Ernährungsgruppe


Die Leitung der Ernährungsgruppe erfolgt durch eine Dipl. Oecotrophologin (Ernährungswissenschaftlerin), die gleichzeitig auch als Therapeutin ausgebildet ist.

Die Ernährungsgruppe ist ein Ernährungskurs in Form einer Gruppenberatung für Frauen und Männer mit Essproblemen. Die Teilnahme an der Ernährungsgruppe ist nur möglich, wenn man sich bereits in laufender Behandlung in der Fachambulanz für Essstörungen befindet. Die Termine werden regelmäßig über die laufende Gruppenbehandlung bekanntgegeben; die Anmeldung erfolgt dann verbindlich.
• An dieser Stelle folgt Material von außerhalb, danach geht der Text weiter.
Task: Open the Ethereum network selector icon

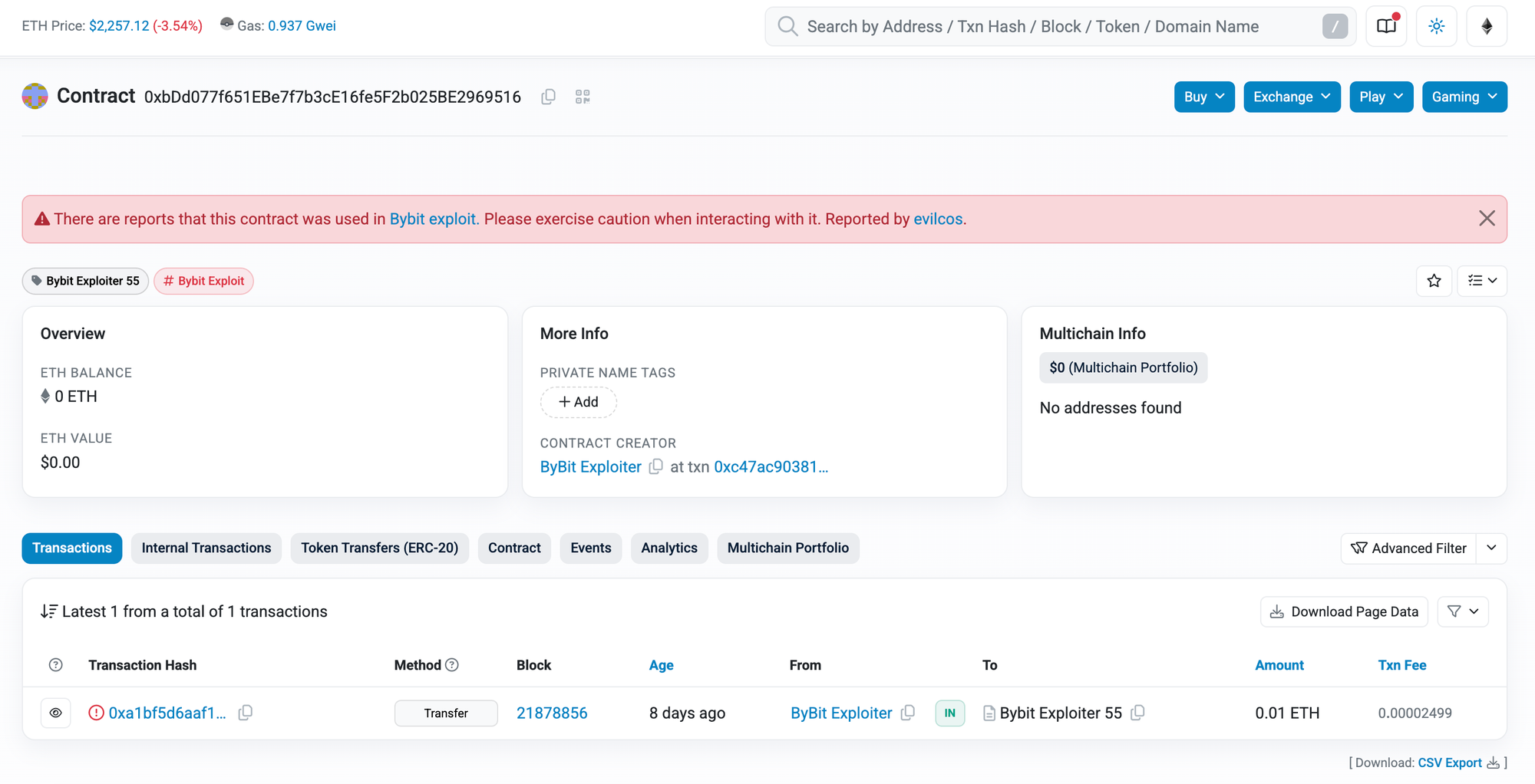Action: click(x=1487, y=26)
Das Besondere an der Ernährungsgruppe ist der gegenseitige Austausch mit anderen Betroffenen, sowie das Fragen und Lernen voneinander. Gemeinsam Lösungen und Strategien zu entwickeln, ermutigt jeden Einzelnen seine individuelle Lösung im aktuellen Ernährungskonflikt durchzuhalten und eine Änderung auf Dauer zu bewirken.

Die Inhalte der Ernährungsgruppe gleichen der Ernährungsberatung:

  • Vermittlung von Ernährungswissen als Basis einer guten Energiebilanz. Wie ist die Umsetzung im Alltag zu schaffen, wie werden Unsicherheiten abgebaut. Die Beantwortung weiterer Fragestellungen erfolgt. (Grundlagen der DGE).
  • Was muss mein Körper bekommen um leistungsfähig und gesund zu bleiben. Es erfolgen Informationen über Lebensmittel/-gruppen, Nährstoffe, deren Zusammensetzung und der Zusammenhang mit dem Stoffwechsel. Fragen zu den Zusatzstoffen in den Lebensmitteln werden geklärt.
  • Es werden die Möglichkeiten der Mahlzeitengestaltung und Wahlmöglichkeiten im Alltag demonstriert.
  • Die Erforschung des Essverhaltens ist ebenso ein wichtiger Bestandteil der Arbeit wie Änderungen in nur ganz kleinen, einfachen Schritten.
  • Ein Ziel ist das Erlangen von mehr Selbstkompetenz und Selbsteinschätzung im Umgang mit den Lebensmitteln. Es geht dabei um Selbstbestimmung und einem selbstbewussten Essverhalten unter Beachtung der Körpersignale (keine Diäten mehr, keine rigiden Regelungen).
  • Zum Erlangen eines gesunden Essverhaltens gehört das Wiedererlernen der Wahrnehmung von Hunger und Sättigung und die Regulierung der Mahlzeiten nach diesem Rhythmus.
  • Zur Veränderung des "süchtigen" in der Essstörung gehört das Explorieren von Motiven und Stimuli, die für "Zu-Viel-Essen", bzw. "Nicht- Essen" stehen. Ebenso wichtig ist der Abbau von Ängsten vor dem Essen bezüglich "verbotener Lebensmittel".
  • Das oberste Ziel ist, dass gemeinsames Essen im sozialen Gefüge wie zu Hause, mit Freunden oder auf Feiern wieder Genuss und Freude bringt.